On the relevance of the Met-turn methionine in metzincins

Abstract

The metzincins are a clan of metallopeptidases consisting of families that share a series of structural elements. Among them is the Met-turn, a tight 1,4-turn found directly below the zinc-binding site, which is structurally and spatially conserved and invariantly shows a methionine at position 3 in all metzincins identified. The reason for this conservation has been a matter of debate since its discovery. We have studied this structural element in Methanosarcina acetivorans ulilysin, the structural prototype of the pappalysin family, by generating 10 mutants that replaced methionine with proteogenic amino acids. We compared recombinant overexpression yields, autolytic and tryptic activation, proteolytic activity, thermal stability, and three-dimensional structure with those of the wild type. All forms were soluble and could be purified, although with varying yields, and three variants underwent autolysis, could be activated by trypsin, and displayed significant proteolytic activity. All variants were analyzed for the thermal stability of their zymogens. None of the mutants analyzed proved more stable or active than the wild type. Both bulky and small side chains, as well as hydrophilic ones, showed diminished thermal stability. Two mutants, leucine and cysteine, crystallized and showed three-dimensional structures that were indistinguishable from the wild type. These studies reveal that the Met-turn acts as a plug that snugly inserts laterally into a core structure created by the protein segment engaged in zinc binding and thus contributes to its structural integrity, which is indispensable for function. Replacement of the methionine with residues that deviate in size, side-chain conformation, and chemical properties impairs the plug-core interaction and prejudices molecular stability and activity.

FIGURE 1.

Common structural elements in metzincins. A, Richardson plot depicting the smallest metzincin catalytic domain structurally characterized, snapalysin from S. caespitosus (PDB 1C7K) (33), in standard orientation. The repetitive secondary structure elements common to all metzincins are shown in orange (helices) and cyan (β-strands), and the Met-turn is displayed in green.

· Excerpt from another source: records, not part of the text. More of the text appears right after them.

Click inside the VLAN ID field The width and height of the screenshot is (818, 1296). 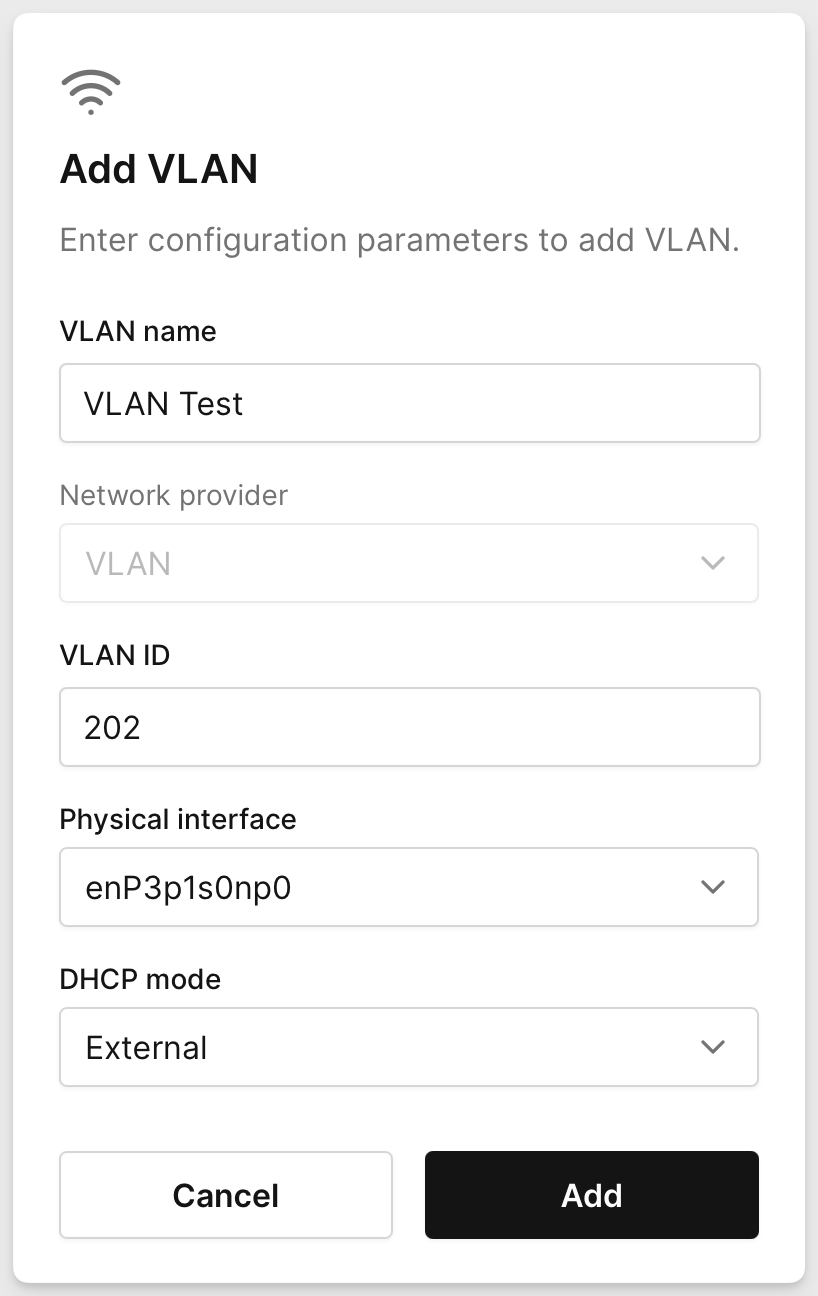(x=410, y=727)
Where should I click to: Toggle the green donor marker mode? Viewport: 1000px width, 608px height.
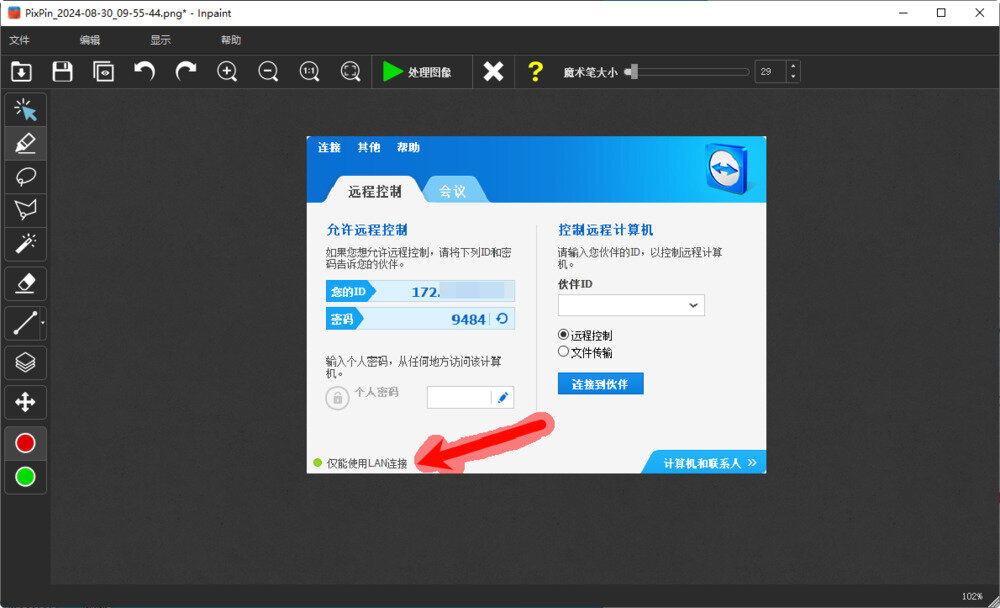[x=25, y=478]
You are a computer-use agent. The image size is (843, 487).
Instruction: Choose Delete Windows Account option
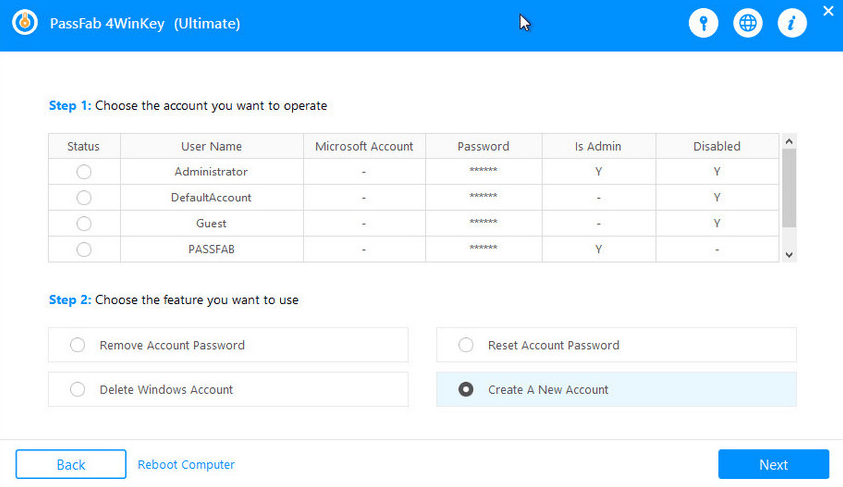pos(78,390)
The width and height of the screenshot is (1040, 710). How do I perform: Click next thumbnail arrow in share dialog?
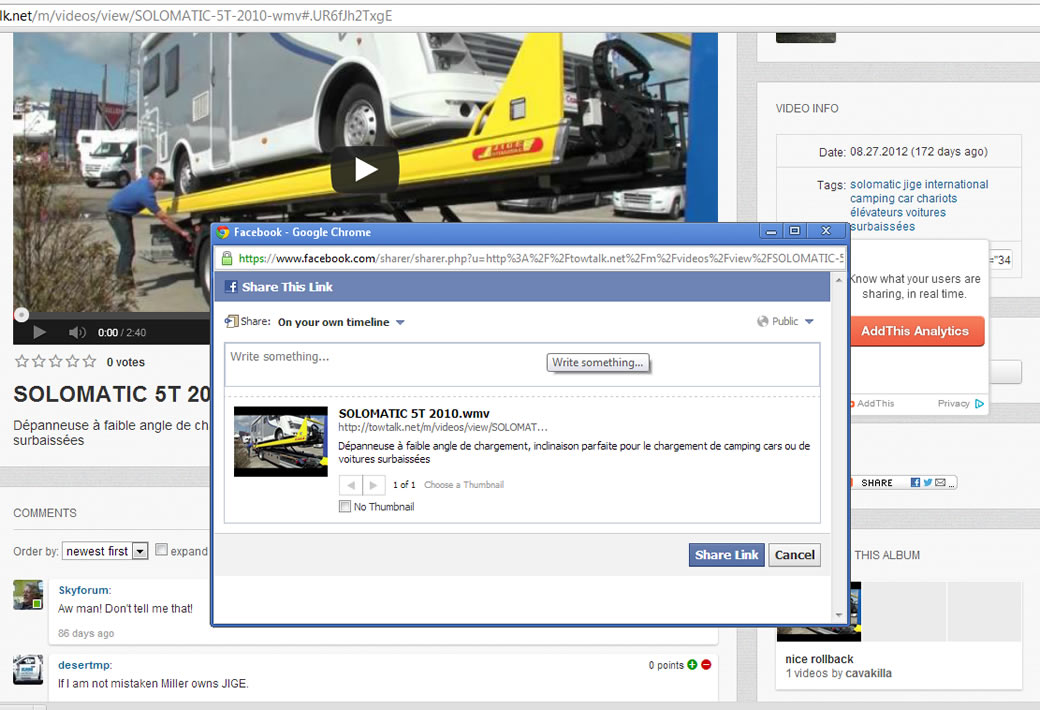click(x=374, y=485)
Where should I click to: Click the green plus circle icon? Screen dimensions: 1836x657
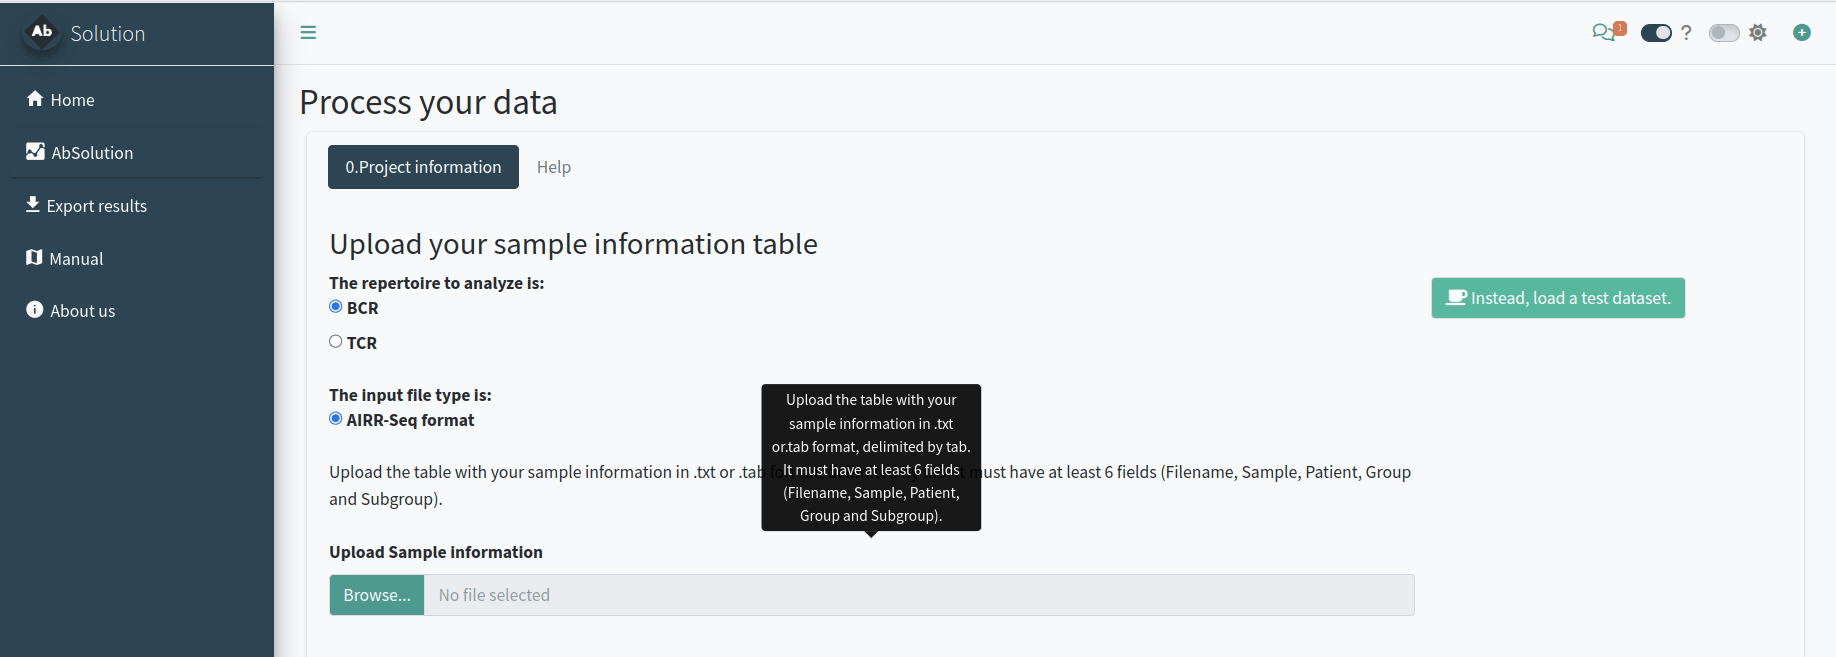coord(1802,33)
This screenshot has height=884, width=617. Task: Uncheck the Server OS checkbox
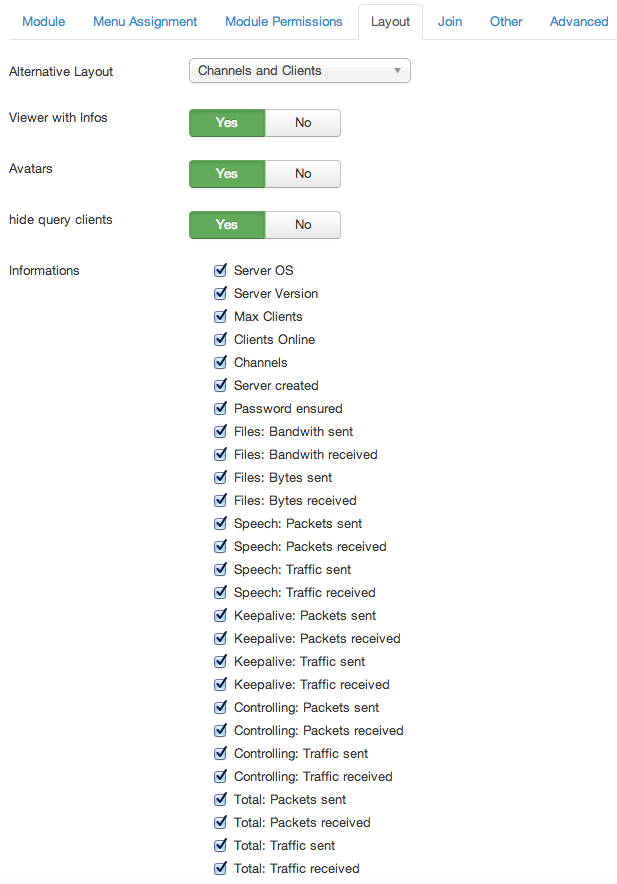(221, 270)
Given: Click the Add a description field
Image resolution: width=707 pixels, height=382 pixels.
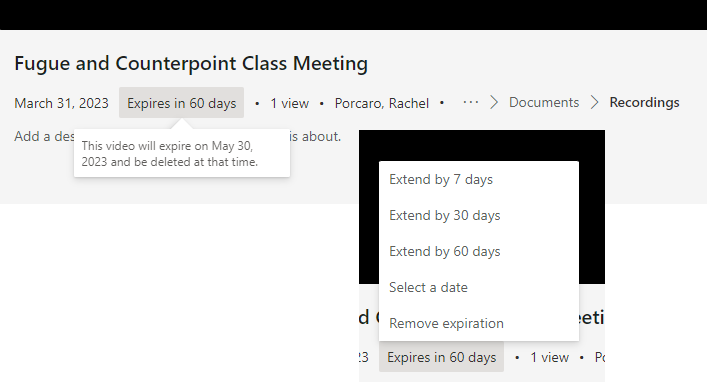Looking at the screenshot, I should (178, 136).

B, overlay of the seven metzincin prototypes structurally characterized to date as Cα plots showing the active-site helix (including the side chains of the zinc-liganding histidines and aspartate, and the general-base/acid glutamate) and the Met-turn (with the methionine side chain). The catalytic zinc has been omitted for clarity. Color coding: astacin, blue; adamalysin II, cyan; leishmanolysin, red; MMP-8, green; aeruginolysin, white; snapalysin, yellow; and ulilysin, orange (see 3, 5).

FIGURE 2.

Thermal shift assays. Unfolding transition curves showing temperature-dependent change in fluorescence of the M290X variants analyzed. The T_m was obtained from the inflection point of each curve (see supplemental Table 3).

FIGURE 3.

Ulilysin structure. A, Richardson-type plot of ulilysin M290L shown in standard orientation, i.e. with the view into the active-site cleft running left to right. Repetitive secondary structure elements are shown as violet ribbons for helices (labeled α1–α5) and as orange arrows for β-strands (labeled β1–β8). The catalytic zinc ion and the structural calcium ions are shown as magenta and red spheres, respectively. Selected residues engaged in zinc binding or catalysis and a dipeptide bound at the active-site cleft (Arg⁵⁰¹-Val⁵⁰²) are shown as stick models. B, close-up view of A around the Met-turn. C, detail of the initial σ_A-weighted (2mF_o − DF_c)-type (violet mesh; contoured at 1σ) and (mF_o − DF_c)-type (green mesh; contoured at 3σ) omit electron-density maps of ulilysin M290L centered on the latter residue. The initial model used for phasing (with an alanine at this position) is superimposed for orientation. D, same as C but for ulilysin M290C. E, superposition of the polypeptide chain traces of ulilysin C269A (blue), M290L (orange), and M290C (mauve). Position 290 is highlighted by a gray ellipse. F, structure of the conserved metzincin core that maintains structural integrity of the zinc-binding site. Hydrogen bonds are shown as green dashed lines, the positions within the zinc-binding consensus sequence (1–11) are labeled, and the van-der-Waals surface of the Met-turn methionine is depicted with red dots.